While the world watches the battle over the Syrian border town of Kobani in light of Turkish tensions with its Western partners in the fight against the so-called Islamic State (IS), there are significant Kurdish undercurrents that have largely escaped attention. Regardless of whether Kobani falls or Syria’s main Kurdish rebel group, the People’s Protection Unit (YPG), ultimately manages to hold the town, the resistance that Syria’s Kurds have put up for a month now against vastly superior IS forces has already become “a defining moment for nationhood and identity”for Kurds everywhere—a kind of Kurdish Alamo.

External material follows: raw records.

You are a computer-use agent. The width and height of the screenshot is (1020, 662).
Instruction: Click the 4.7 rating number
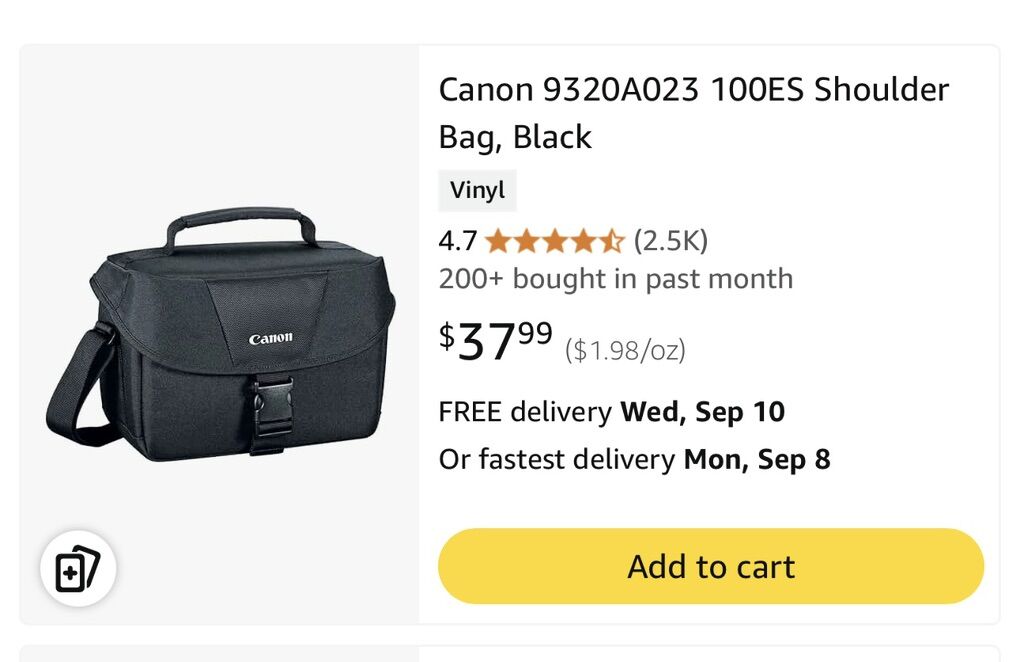pos(457,241)
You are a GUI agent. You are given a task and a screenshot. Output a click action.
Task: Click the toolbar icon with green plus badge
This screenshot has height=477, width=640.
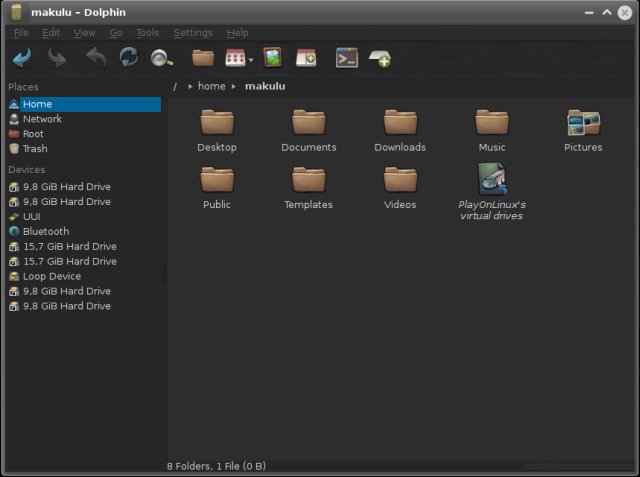coord(379,59)
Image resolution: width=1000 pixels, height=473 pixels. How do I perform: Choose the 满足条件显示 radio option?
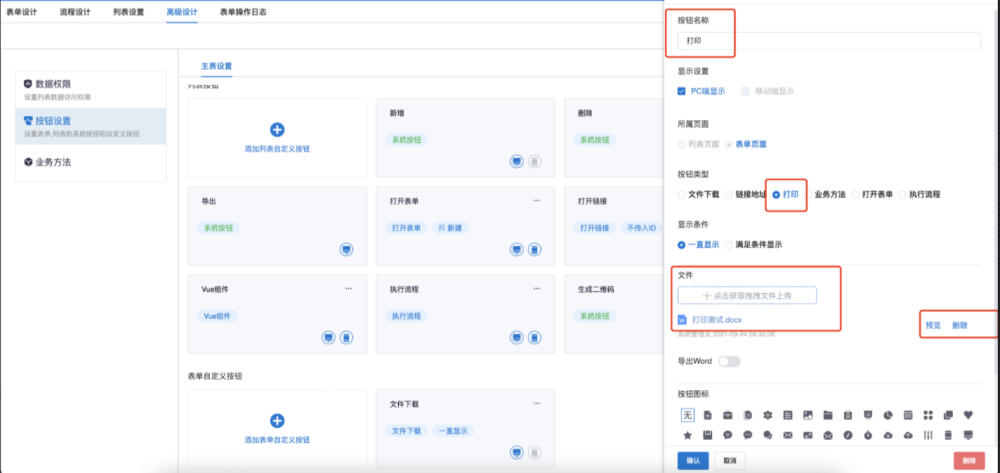coord(730,243)
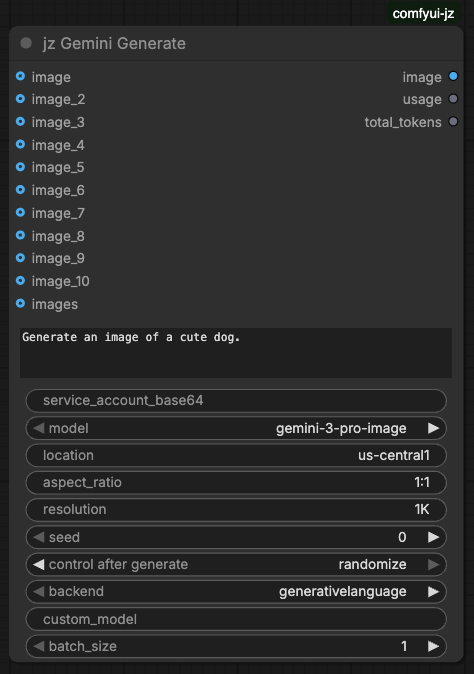Click the image input socket
474x674 pixels.
(20, 77)
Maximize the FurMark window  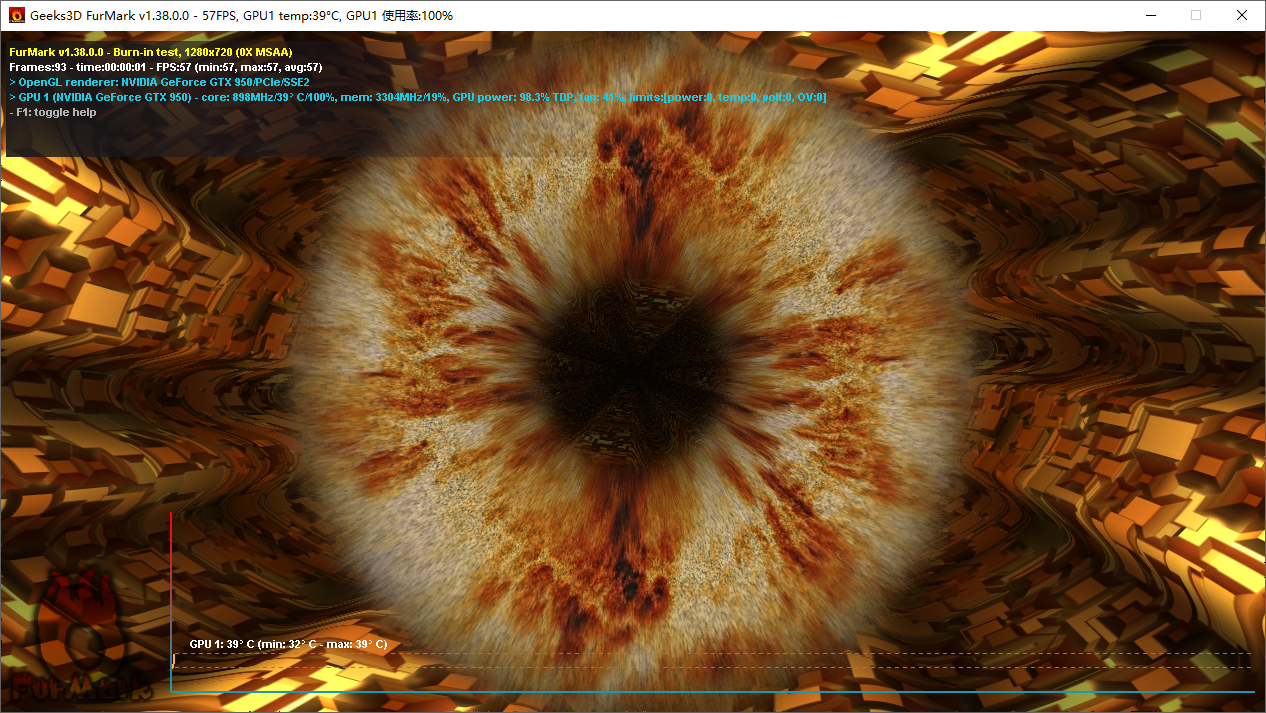click(x=1195, y=15)
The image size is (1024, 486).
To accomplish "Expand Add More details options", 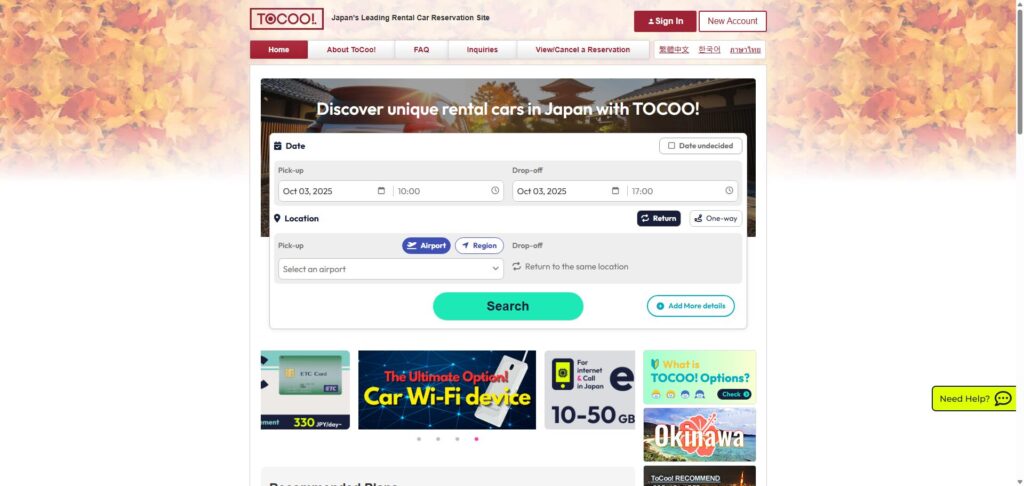I will [690, 306].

As Kobani’s YPG fighters inspire the Kurdish national imagination, they could come to dominate and redefine Kurdish politics beyond Syria. In light of the YPG’s heroic resistance, Massoud Barzani, president of Iraq’s Kurdistan Regional Government (KRG) and the man who until now was seen as the champion of Kurdish self-determination, could no longer stand by and leave Syria’s Kurds to their own devices. If Barzani wanted to have a stake in the post-IS order for the Kurdish areas of Syria and not lose his claim as the figurehead of Kurdish nationhood to the YPG, he had to act.

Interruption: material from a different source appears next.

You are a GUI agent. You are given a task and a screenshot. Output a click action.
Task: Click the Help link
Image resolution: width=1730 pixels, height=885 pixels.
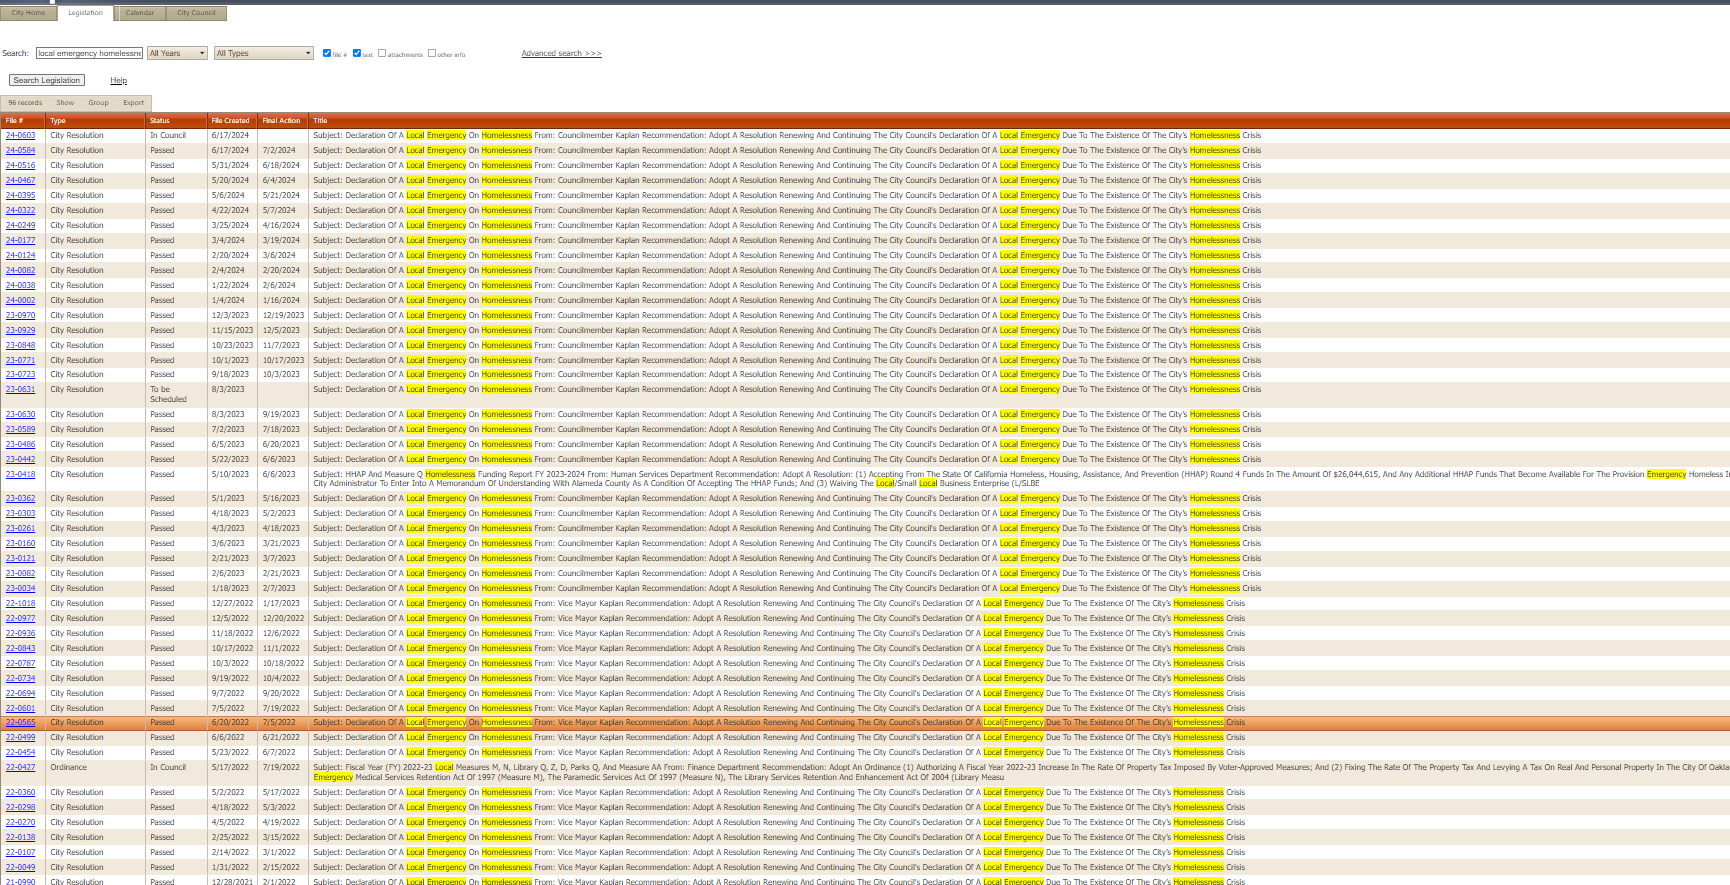coord(118,80)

As a result, the KRG announced Monday it would dispatch peshmerga forces to break the IS siege of Kobani. The decision was taken in consultation with Turkey, which announced it would allow the peshmerga free passage through Turkish territory. These developments followed the first U.S. air drops on Sunday of weapons, ammunition and medical aid to Kurdish fighters in Kobani—supplies that had been donated by the KRG.